Se guardiamo al caso italiano, il bilancio dell’Inps ci dice con chiarezza che l’equilibrio generale della previdenza pubblica viene sostanzialmente garantito dalla gestione positiva del fondo dei lavoratori parasubordinati. Quindi i precari. La normativa invece ci dice che, in media, coloro che andranno in pensione dopo 40 anni di contributi o 66 anni di età, avranno una rendita, agli attuali tassi di sostituzione, pari a circa il 50-60% dell’ultimo stipendio. Questo ad oggi, visto che la normativa prevede revisioni periodiche di tali tassi e un sostanziale allungamento dell’età pensionabile, talché chi oggi si trova nel mezzo della propria vita rischia seriamente di non poter lasciare il lavoro prima dei 70 anni. Peggio ancora va ai più giovani, che a furia di lavori trimestrali una volta sì e una no rischiano di non riuscire mai a raggiungere la quota magica dei 40 anni di contributi e potranno lasciare il lavoro solo per vecchiaia, con una rendita miserrima.

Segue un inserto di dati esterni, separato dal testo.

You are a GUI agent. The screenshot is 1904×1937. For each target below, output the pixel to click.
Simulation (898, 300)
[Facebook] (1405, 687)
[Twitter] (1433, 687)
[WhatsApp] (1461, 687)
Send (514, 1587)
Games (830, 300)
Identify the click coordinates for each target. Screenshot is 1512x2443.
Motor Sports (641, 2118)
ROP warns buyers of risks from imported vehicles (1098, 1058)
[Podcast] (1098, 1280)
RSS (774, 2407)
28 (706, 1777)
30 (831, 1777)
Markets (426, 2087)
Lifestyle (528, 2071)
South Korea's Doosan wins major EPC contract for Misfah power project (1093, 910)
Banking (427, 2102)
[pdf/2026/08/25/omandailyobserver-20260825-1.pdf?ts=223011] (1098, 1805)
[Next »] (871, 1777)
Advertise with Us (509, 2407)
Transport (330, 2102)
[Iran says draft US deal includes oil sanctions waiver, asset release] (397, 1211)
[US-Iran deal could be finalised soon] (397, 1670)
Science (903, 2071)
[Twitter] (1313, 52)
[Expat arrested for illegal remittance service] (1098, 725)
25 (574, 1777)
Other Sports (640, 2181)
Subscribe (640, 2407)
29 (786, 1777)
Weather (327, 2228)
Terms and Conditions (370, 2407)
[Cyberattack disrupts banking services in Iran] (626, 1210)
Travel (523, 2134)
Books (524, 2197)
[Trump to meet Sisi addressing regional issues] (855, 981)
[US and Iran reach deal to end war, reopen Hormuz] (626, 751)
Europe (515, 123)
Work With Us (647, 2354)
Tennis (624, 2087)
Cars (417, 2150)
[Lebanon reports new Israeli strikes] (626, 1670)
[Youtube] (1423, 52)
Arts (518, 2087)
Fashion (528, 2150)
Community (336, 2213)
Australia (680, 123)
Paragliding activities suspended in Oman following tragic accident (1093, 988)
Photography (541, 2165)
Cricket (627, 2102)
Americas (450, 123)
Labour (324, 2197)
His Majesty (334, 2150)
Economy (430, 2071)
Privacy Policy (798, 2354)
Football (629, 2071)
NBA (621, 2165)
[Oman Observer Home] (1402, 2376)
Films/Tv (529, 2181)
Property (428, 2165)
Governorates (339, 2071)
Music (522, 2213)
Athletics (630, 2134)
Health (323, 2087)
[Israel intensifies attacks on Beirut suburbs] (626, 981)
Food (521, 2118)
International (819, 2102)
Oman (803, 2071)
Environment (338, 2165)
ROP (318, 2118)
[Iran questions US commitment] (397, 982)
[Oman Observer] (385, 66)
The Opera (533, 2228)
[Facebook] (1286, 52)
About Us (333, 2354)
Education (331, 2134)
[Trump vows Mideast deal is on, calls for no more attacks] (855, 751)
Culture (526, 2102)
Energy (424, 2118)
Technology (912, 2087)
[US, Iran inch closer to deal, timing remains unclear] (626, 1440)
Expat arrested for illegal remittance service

A livello globale la questione non si discosta di molto. Organismi internazionali  come l’Ocse e il Fmi non risparmiano allarmi sulla sostenibilità dei sistemi pensionistici, complici il basso tasso di natalità e la risicata crescita economica. Lo stesso fanno le banche centrali. Anche perché gli attuari calcolano che da qui al 2040 la speranza di vita dei pensionati si allungherà sino a 88 anni per gli uomini e a 92 anni per le donne. L’eutanasia del pensionato/rentier, di conseguenza, sarà “keynesianamente” vissuta come una dolorosa necessità per garantire la sostenibilità di quei bilanci pubblici cresciuti nei decenni anche in nome di politiche keynesiane. A volta la storia economica coltiva un perfido senso dell’ironia.

Rimane la questione di cosa farne di questa pletora di anziani a mezza pensione da qui a trent’anni. Nel primo dopoguerra, quando l’eutanasia del rentier non era ancora stata ancora teorizzata ma praticata grazie all’iperinflazione, si videro intere masse di popolazione letteralmente alla fame. Dopodiché ci fu un’altra guerra.

Sta a vedere che stavolta al fronte ci andranno le pantere grigie.